Alega, para tanto, que a ré lhe encomendou portas, aros e acessórios, para uma obra que tomou de empreitada, na Venezuela, cujo dono da obra era o Governo Bolivariano da Venezuela.
No seguimento do que, em seis fases, a ré encomendou à autora o fornecimento de várias portas, para a dita empreitada, nas quantidades e especificações melhor referenciadas na petição inicial, alegando ter executado e fornecido à ré, integralmente, as encomendas correspondentes às fases I, II, III, IV e VII.
Mais alega que adquiriu diversas matérias-primas e chapa necessária à execução e fornecimento das fases V e VI, tendo iniciado a produção das encomendas correspondentes a essas fases do contrato, designadamente, 5.000 portas, 5.000 aros e diversos componentes e acessórios, da fase V, tendo entregue 5.000 aros e 3.450 portas e respectivos componentes, ficando em linha de produção, relativamente à fase V, com chapa já cortada à medida e de acordo com a encomenda, 1.550 portas.
Quanto à fase VI, iniciou a produção de 5.000 portas, 5.000 aros e respectivos componentes e acessórios, tendo produzido e entregue os 5.000 aros e ficando em linha de produção com chapa já cortada à medida e de acordo com a encomenda, 5.000 portas e respectivos acessórios e componentes.
Relativamente às fases V e VI, a autora, ficou com um total de 6.550 portas e respectivos acessórios em linha de produção que, uma vez concluídas, teriam o valor global de 236.359,50 €.
Não as tendo concluído, porque a ré, verbalmente, em Agosto de 2015, pediu a suspensão da execução das mesmas, alegando como razão a interrupção da empreitada na Venezuela, em virtude da crise que assolou tal país.
Mais alega que a ré lhe ficou a dever a quantia de 76.166,28 €, de portas e acessórios fornecidos, materiais que, dadas as especificidades da empreitada a que respeitam, não têm utilização para qualquer outro cliente.
Relativamente às fases V e VI, a ré adiantou à autora a quantia de 82.506,32 €.
Quantifica as matérias-primas adquiridas para a produção da encomenda feita pela ré, que estão na sua posse, sem possibilidade de utilização ou retoma, no valor de 131.527,14 €.
Como os fornecimentos não foram retomados, a autora optou por rescindir o contrato celebrado com a ré, não obstante, a ré nada pagou, apesar de reconhecer a dívida.

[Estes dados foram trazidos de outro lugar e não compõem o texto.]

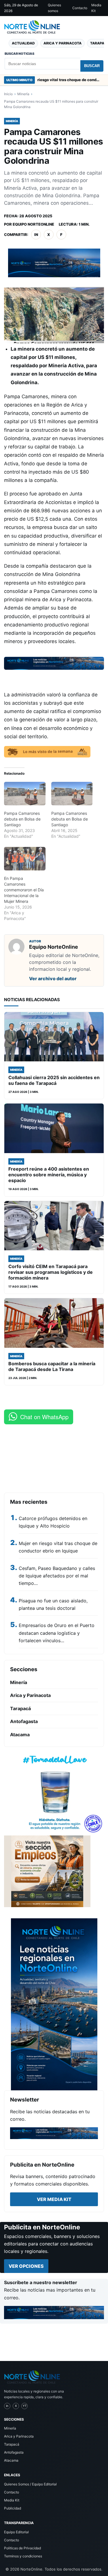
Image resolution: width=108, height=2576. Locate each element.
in (36, 234)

Contestando, a ré, aceita a existência e contornos do alegado contrato com a autora, referindo que a suspensão da empreitada na Venezuela, ocorrida em Novembro de 2016, foi motivada pelas conhecidas convulsões sociais e políticas ali ocorridas, o que configura, no seu entender, uma impossibilidade objectiva de execução da referida empreitada, extintiva das relações obrigacionais assumidas para com a autora.
No entanto, impugna que a autora tenha iniciado a produção das portas para as fases V e VI, bem como os invocados prejuízos, por não ter chegado a adquirir a matéria-prima para estas fases.
De todo o modo, por força da cláusula 8.ª, n.º 2 e 4, a autora apenas teria direito a ser ressarcida do material já transformado, o que não chegou a acontecer, no que se refere às fases V e VI.
Reconvindo, pede a condenação da autora no pagamento da quantia de 8.236,23 € e respectivos juros de mora, contados desde 05/12/2016, com o fundamento em que adiantou à autora a cifra de 82.506,32 €, apenas lhe devendo a quantia de 74.270,09 €, verificando-se a existência de tal saldo a seu favor.
Respondendo, a autora, reiterou o alegado na p.i., designadamente que não peticiona qualquer indemnização pelo término do contrato, mas apenas o pagamento da quantia correspondente às encomendas já entregues e não pagas pela ré e das matérias-primas que tem em stock, pelas razões referidas na petição inicial.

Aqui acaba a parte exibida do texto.